CPU concepts

  1. Clock Rate
    The clock is a digital signal that drives all processor logic. Each CPU instruction may take one or more cycles of the clock (called CPU cycles) to execute. CPUs execute at a particular clock rate; for example, a 4 GHz CPU performs 4 billion clock cycles per second.
  2. Instructions
    CPUs execute instructions chosen from their instruction set. An instruction includes the following steps, each processed by a component of the CPU called a functional unit:
    Instruction fetch
    Instruction decode
    Execute
    Memory access
    Register write-back

    Memory access is the slowest
  3. Instruction Pipeline
    The instruction pipeline is a CPU architecture that can execute multiple instructions in parallel by executing different components of different instructions at the same time.
  4. Branch Prediction
    Modern processors can perform out-of-order execution of the pipeline, where later instructions can be completed while earlier instructions are stalled, improving instruction throughput. 
  5. Instruction Width
    Multiple functional units of the same type can be included, so that even more instructions can make forward progress with each clock cycle. This CPU architecture is called superscalar and is typically used with pipelining to achieve a high instruction throughput.
  6. Instruction Size
    x86, which is classified as a complex instruction set computer (CISC), allows up to 15-byte instructions. ARM, which is a reduced instruction set computer (RISC), has 4 byte instructions with 4-byte alignment
  7. SMT
    Simultaneous multithreading makes use of a superscalar architecture and hardware multithreading support (by the processor) to improve parallelism. It allows a CPU core to run more than one thread, effectively scheduling between them during instructions.
  8. IPC, CPI
    Instructions per cycle (IPC) is an important high-level metric for describing how a CPU is spending its clock cycles and for understanding the nature of CPU utilization. This metric may also be expressed as cycles per instruction (CPI), the inverse of IPC.
  9. Utilization
    CPU utilization is measured by the time a CPU instance is busy performing work during an interval, expressed as a percentage. It can be measured as the time a CPU is not running the kernel idle thread but is instead running user-level application threads or other kernel threads, or processing interrupts.

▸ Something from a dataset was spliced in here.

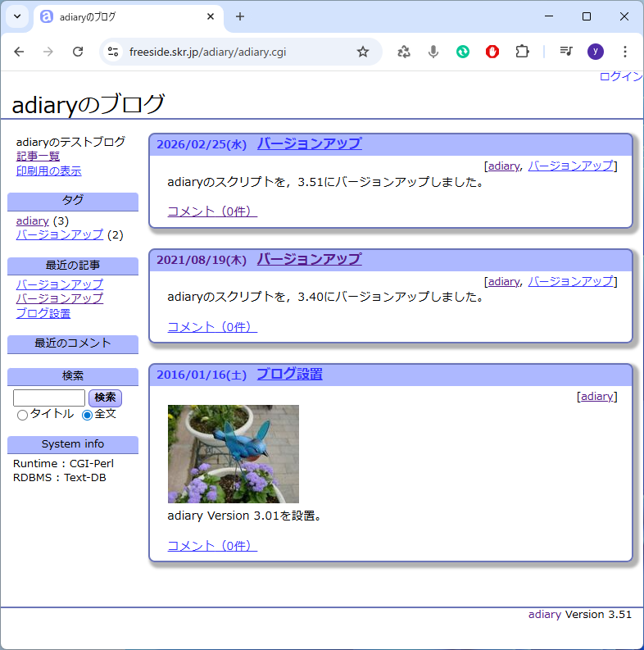
Task: Expand the tab search dropdown arrow
Action: pos(16,16)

  10. User Time/Kernel Time
    The CPU time spent executing user-level software is called user time, and kernel-level software is kernel time. Kernel time includes time during system calls, kernel threads, and interrupts. When measured across the entire system, the user time/kernel time ratio indicates the type of workload performed.
  11. Saturation
    A CPU at 100% utilization is saturated, and threads will encounter scheduler latency as they wait to run on-CPU, decreasing overall performance. This latency is the time spent waiting on the CPU run queue or other structure used to manage threads.
  12. Preemption
    Allows a higher-priority thread to preempt the currently running thread and begin its own execution instead. This eliminates the run-queue latency for higher-priority work, improving its performance.
  13. Priority Inversion
    Priority inversion occurs when a lower-priority thread holds a resource and blocks a higher-priority thread from running. This reduces the performance of the higher-priority work, as it is blocked waiting.
  14. Multiprocess, Multithreading
    Most processors provide multiple CPUs of some form. For an application to make use of them, it needs separate threads of execution so that it can run in parallel.
  15. Word Size
    Processors are designed around a maximum word size—32-bit or 64-bit—which is the integer size and register size. 
  16. Compiler Optimization
    Compilers are also frequently updated to take advantage of the latest CPU instruction sets and to implement other optimizations. Sometimes application performance can be significantly improved simply by using a newer compiler.